İsimleri okunanlar sırayla gelecek ve memur beyden tapularını alacaklar.
Hepiniz toprak sahibi oluyorsunuz, bundan sonra kendiniz için çalışacaksınız.’
O bunları derken köylü hep bir ağızdan susar. Yılda belki de bir kez gördükleri
bu adamın sözleri onlara pek alışık gelmez.

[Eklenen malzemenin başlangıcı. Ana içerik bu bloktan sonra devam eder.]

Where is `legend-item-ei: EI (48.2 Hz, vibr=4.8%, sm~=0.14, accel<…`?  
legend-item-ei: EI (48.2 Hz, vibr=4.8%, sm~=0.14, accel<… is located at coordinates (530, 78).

Her ne kadar durumun dışa yansıması
gerçekleşen anın içsel temalarını bizlere sunsa da asıl cevap şudur ki; İlkel
toplumlarda insanların bulundukları yerden hiçbir yere gitmek istememesi ve her
gün kalakalmışlık hissine biraz daha
alışması, mutluluk isteğinin onları daha az yönetir duruma gelmesiyle
sonuçlanacak bir durumdur.
Bey, sinirlenmiş bir şekilde onlara neden sevinmediklerini sormuş olsun. İçlerinden en yaşlı ihtiyar kendilerini ortaya atarak bahsedilen durumu açıklar bir şekilde konuşmaya başlarlar: ‘Bizim toprakta, mahsulde, fazla parada gözümüz yoktur. Biz başımızda Bey isteriz, buna alışmışız. Başımızda Bey olmadı mı şaşırırız. Dağılırız. Gittiğimiz yönü bilmeyiz.’ Köylü hep bir ağızdan bunun doğruluğunu kabul edermiş gibi ellerini kaldırarak bağırmaya başlar. İhtiyar sözlerini şöyle bitirir. ‘ Arazi kendimizin olunca aramızda toprak kavgaları da başlar. Kudretli adil Beyimiz arazini satma, satma! Satmak kudretinden düşmektir, bizi de satmak demektir, biz cahiliz böyle biliriz.